Why Does My Tooth Still Hurt After a Filling?
You have just had a cavity filled, and now the tooth hurts more than it did before — this is a frustrating but common experience. Post-operative sensitivity after a dental filling affects a significant proportion of patients, with studies published in the Journal of the American Dental Association reporting sensitivity rates of 10 to 40 per cent following posterior composite resin restorations. At Townsville Dental Clinic, we take steps to minimise post-filling discomfort, but some degree of temporary sensitivity is a normal part of the healing process. Understanding what is normal — and what is not — helps you decide whether to wait it out or call us.

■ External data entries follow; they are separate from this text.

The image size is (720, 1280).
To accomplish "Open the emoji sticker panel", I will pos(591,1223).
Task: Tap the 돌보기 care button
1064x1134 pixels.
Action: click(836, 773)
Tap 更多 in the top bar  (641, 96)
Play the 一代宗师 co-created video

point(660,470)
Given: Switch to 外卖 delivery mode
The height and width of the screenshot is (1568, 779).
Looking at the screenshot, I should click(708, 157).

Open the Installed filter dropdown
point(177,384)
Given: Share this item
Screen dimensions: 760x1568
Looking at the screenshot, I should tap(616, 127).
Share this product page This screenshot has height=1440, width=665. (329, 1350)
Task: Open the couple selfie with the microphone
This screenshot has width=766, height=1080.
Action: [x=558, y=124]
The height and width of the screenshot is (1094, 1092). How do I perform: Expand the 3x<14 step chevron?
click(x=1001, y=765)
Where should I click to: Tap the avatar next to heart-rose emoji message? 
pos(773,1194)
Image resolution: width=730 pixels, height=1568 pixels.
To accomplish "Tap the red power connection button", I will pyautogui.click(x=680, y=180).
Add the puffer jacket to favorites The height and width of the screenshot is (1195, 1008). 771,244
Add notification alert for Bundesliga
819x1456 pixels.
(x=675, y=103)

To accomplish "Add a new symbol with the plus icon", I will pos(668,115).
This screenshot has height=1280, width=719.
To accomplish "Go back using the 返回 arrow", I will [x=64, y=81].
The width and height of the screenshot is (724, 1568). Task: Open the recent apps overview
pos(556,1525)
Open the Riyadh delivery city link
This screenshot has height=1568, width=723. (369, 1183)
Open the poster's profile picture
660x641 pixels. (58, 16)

Why Fillings Cause Temporary Pain
The Procedure Itself
Placing a filling involves several steps that temporarily irritate the tooth’s nerve:
- Decay removal — the high-speed drill generates vibration and frictional heat
- Acid etching — the bonding process uses phosphoric acid to create microscopic pores in the enamel for adhesion
- Bonding agent — chemical primers are applied to the dentine surface
- Composite placement and curing — blue light curing generates a small amount of heat
- Polymerisation shrinkage — composite resin contracts slightly as it hardens, which can create stress at the tooth-filling interface
Each of these steps can contribute to temporary nerve irritation. The deeper the cavity, the less dentine remains between the filling material and the nerve, and the more pronounced the sensitivity tends to be.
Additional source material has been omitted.